Des manifestations pour la paix ont réuni les habitants de sept villes en Colombie, dont Bogota (symbolique) Keystone/EPA EFE/LEONARDO MUNOZ sda-ats

(Keystone-ATS) Des habitants d’un quartier pauvre de Bogota et deux artistes français ont peint une gigantesque fresque pour la “Paix”. Cette oeuvre de streetart domine symboliquement la capitale de la Colombie, en passe de mettre fin à plus d’un demi-siècle de guerre.

Surplombant la Circunvalar, avenue qui sinue dans la montagne pour relier le coeur de Bogota aux quartiers aisés du nord, les immenses lettres blanches du mot “Paz” (paix) claquent sur le fond vert, violet, rose et bleu, dont ont été préalablement peintes les masures du quartier Mariscal Sucre.

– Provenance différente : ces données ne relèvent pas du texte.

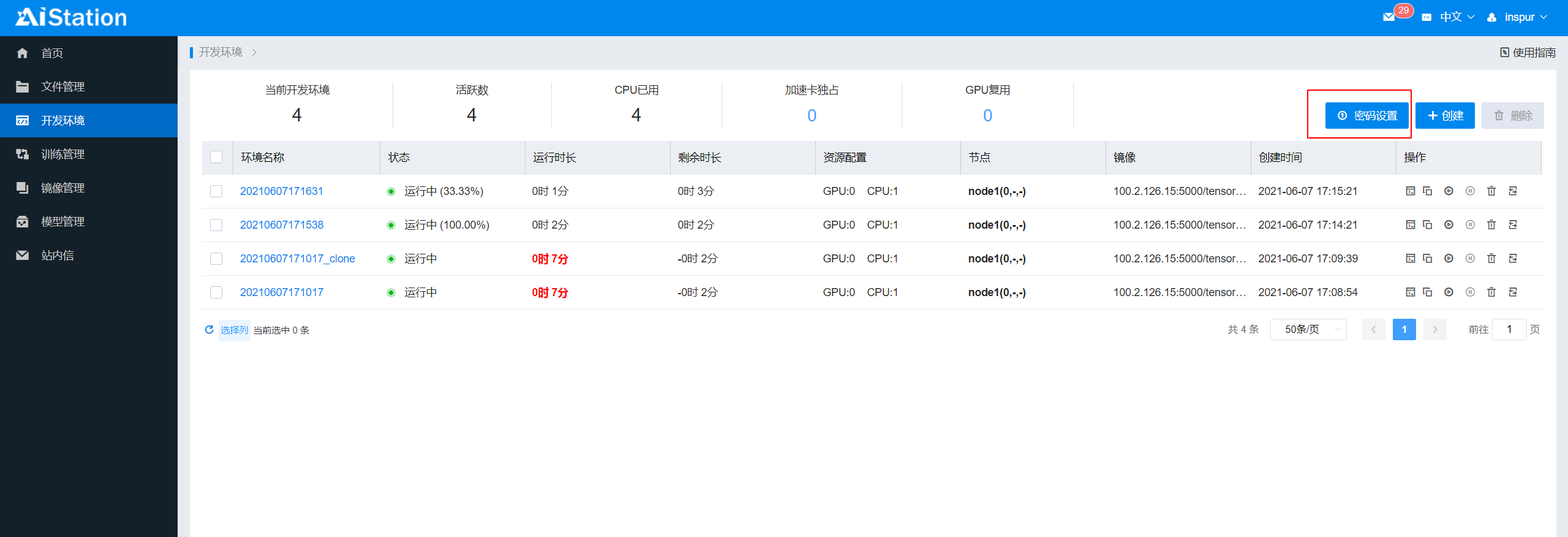Click the 密码设置 button
The width and height of the screenshot is (1568, 537).
pyautogui.click(x=1366, y=116)
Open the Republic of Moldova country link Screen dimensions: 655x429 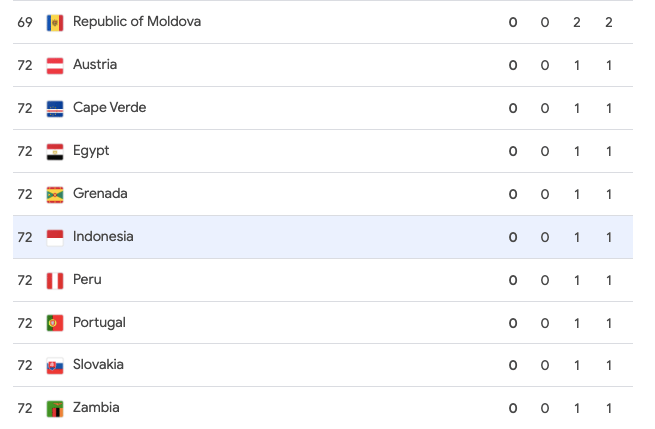(x=136, y=21)
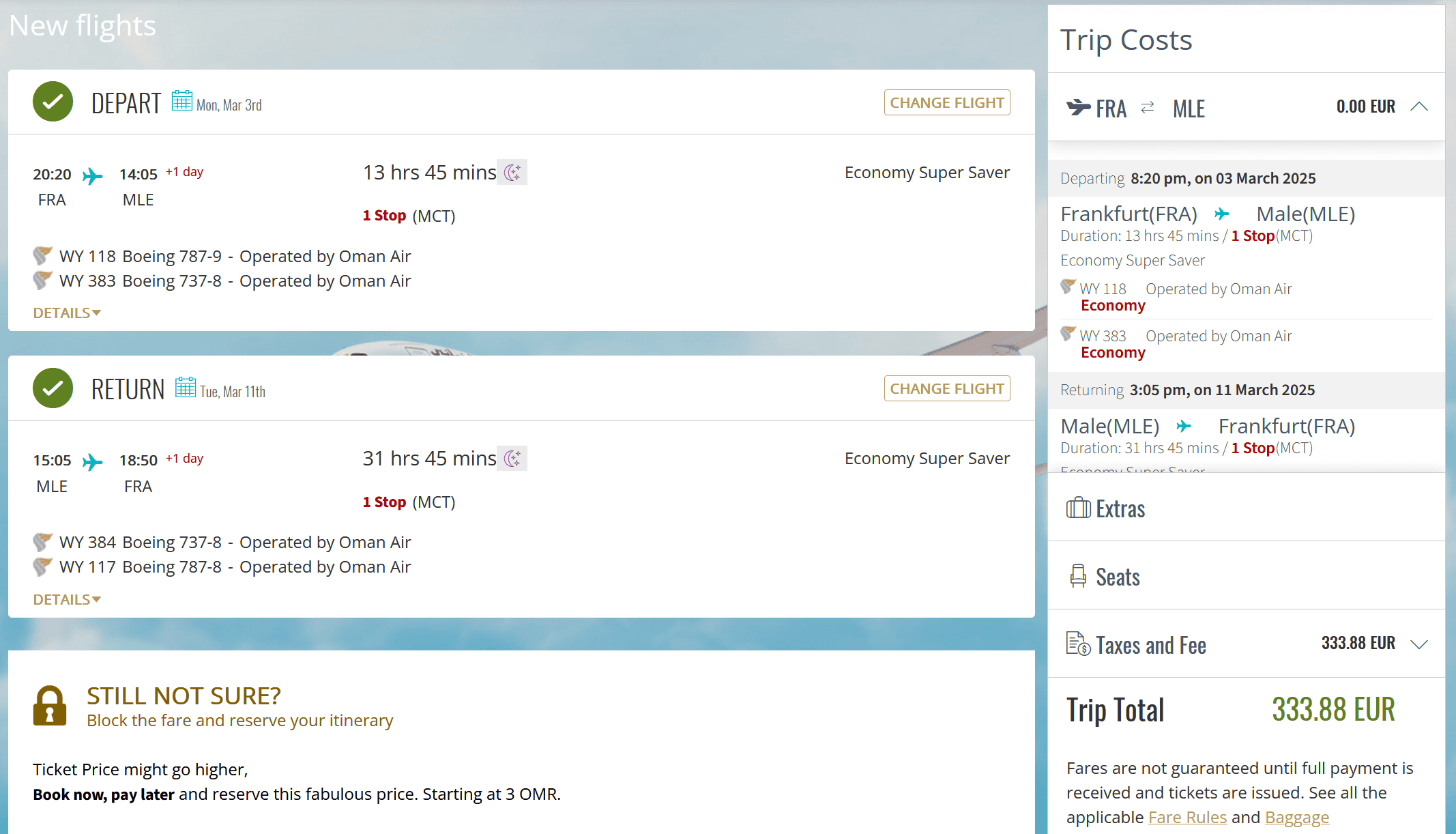Click the green checkmark beside RETURN
This screenshot has width=1456, height=834.
53,388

“Nous avons terminé juste quelques jours avant que la paix soit conclue !” se réjouit Spag, un Français membre du collectif de streetart Outsiders Krew à l’origine de la fresque. Elle a été achevée alors que le gouvernement colombien et la guérilla des Forces armées révolutionnaires de Colombie (Farc) terminaient près de quatre ans de négociations.

Le projet a démarré en février et a été réalisé sur 40 jours, entre juillet et août. “Le mot ‘paix’ en ce moment, dans ce pays, c’est génial ! Quand nous avons commencé à parler de tout ça, nous ne pensions pas que cela allait arriver !”, s’enthousiasme ce jeune Normand à barbe rousse, en montrant la fresque depuis une passerelle proche, point de vue idéal pour capter l’amplitude de l’oeuvre qui s’étale sur 16 maisons.

Consensus

Dans le cadre de leur projet “Share The Word” (Partager le mot), Spag et Seb Toussaint, son compagnon d’aventures né aussi à Caen, dans le nord-ouest de la France, sillonnent le monde depuis trois ans pour colorer les quartiers pauvres de mots choisis par ceux qui y vivent.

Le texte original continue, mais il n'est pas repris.